For starters, there are some basic, reasonable assumptions you have to make when coming up with how things could fit together. These assumptions largely dictate the options available.

Neither Juninho nor Dax McCarty are going to the bench.

The simplest lineup solution would involve having Schweinsteiger step into his natural position and no one moving out of their natural spot. However, that's not going to happen because Juninho and McCarty are too good and too important to send to the bench. That's why this isn't simple. Finding a way to fit three central midfielders into the same starting lineup will require some creativity from Paunovic.

Nemanja Nikolic, David Accam and Michael de Leeuw all must start.

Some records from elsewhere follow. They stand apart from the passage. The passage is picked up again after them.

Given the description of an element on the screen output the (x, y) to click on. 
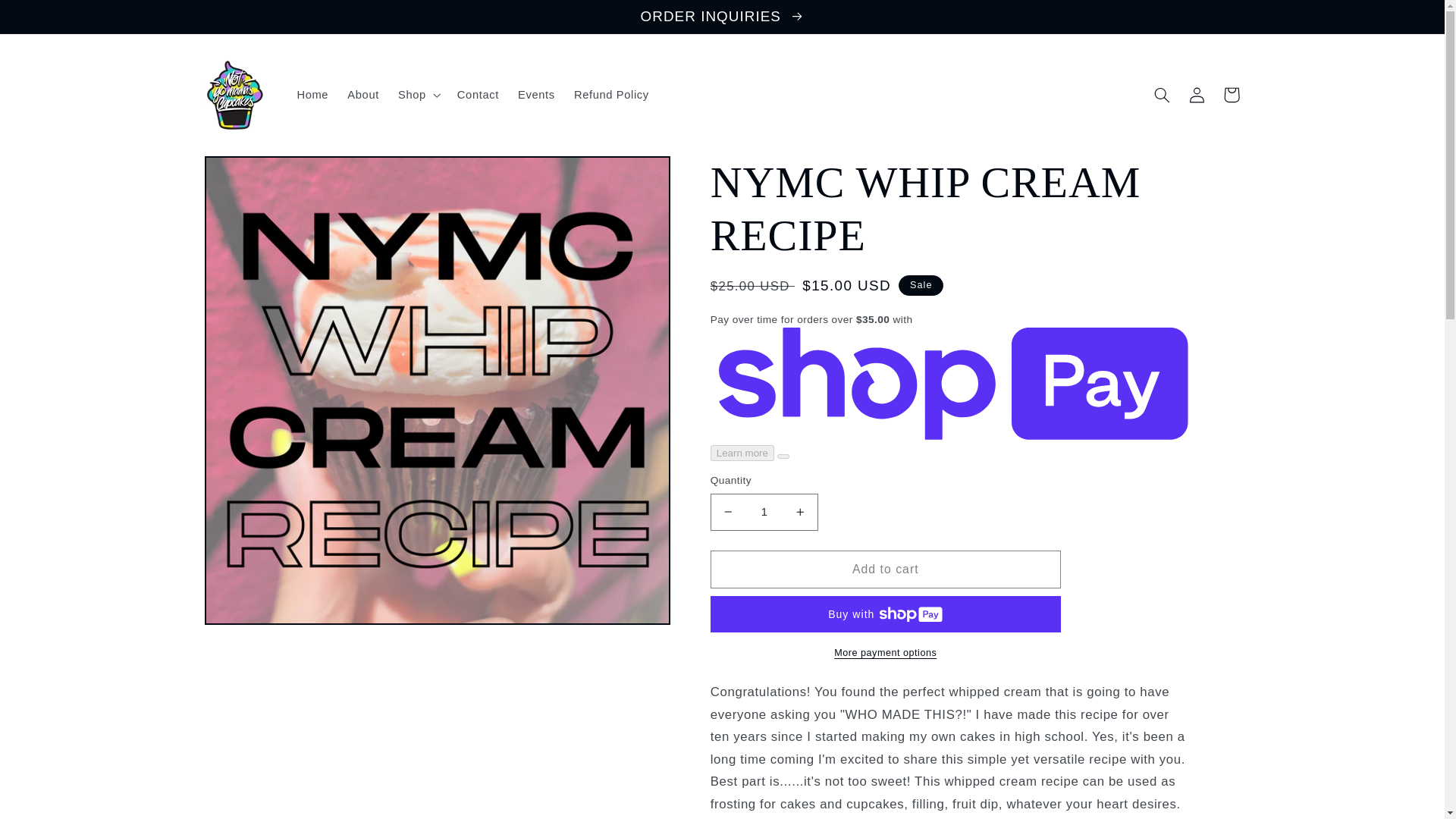
Increase quantity for NYMC WHIP CREAM RECIPE (799, 511)
Events (536, 94)
Decrease quantity for NYMC WHIP CREAM RECIPE (728, 511)
Add to cart (885, 569)
Skip to content (48, 18)
Refund Policy (611, 94)
Cart (1231, 94)
Skip to product information (252, 173)
About (362, 94)
Home (311, 94)
Contact (477, 94)
Log in (1196, 94)
1 (764, 511)
More payment options (885, 652)
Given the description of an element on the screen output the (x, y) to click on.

Like Schweinsteiger, Nikolic and Accam are designated players and will start when healthy. Hypthetically, the Fire could have Schweinsteiger come in as an extra midfielder in some sort of 4-5-1 (or 4-3-3) formation and have the Fire play with only one forward, which would be Nikolic. The problem with this is de Leeuw, who was arguably the team's best player after debuting last August, is too good to send to the bench. In this scenario he is left without a spot. Does he move into a wide position to accommodate Schweinsteiger and send Arturo Alvarez to the bench? This seems plausible, but less than ideal for de Leeuw, who has proven to be an effective goal poacher.

Given Rodriguez's quotes about Schweinsteiger being a playmaker, here are a couple ways this could work with him as the highest of the three central midfielders.

First, a 4-2-3-1, which Paunovic has used for most of his matches with the Fire. Schweinsteiger has more offensive responsibility here.

Second, a more traditional 4-3-3 where Vincent and Harrington will have provide more attacking width.

The differences between these two are subtle, but these seem to be the most likely possibilities.

But what about something very different? What about a 3-5-2? Paunovic tried this formation a few times last season, but often times it looked more like a very defensive 5-3-2 because, as he even said, the wide defenders weren't getting forward enough. Different personnel could change that. Behold:

The benefits to this are that the Fire's best offensive players are all on the field at the same time in their natural positions and Schweinsteiger won't be asked to cover a lot of ground with Juninho and McCarty playing behind him centrally.

However, there's always risk going with a three-man back line. McCarty and Juninho can provide better cover and support than the Fire had last year when trying this formation. Another option would be to have Brandon Vincent replace Alvarez to have a more defensive-minded player on the field.

The answer won't come until Schweinsteiger makes his first start in a Fire uniform, and even then Paunovic may tinker or change his mind.

"I would just say I don't think people should make an assumption as to how we're going to line up or play or what roles we're going to fill," Rodriguez said. "I think that we have to allow this team to come together. We have to allow this team to play together. We have to allow competition to change to determine who plays."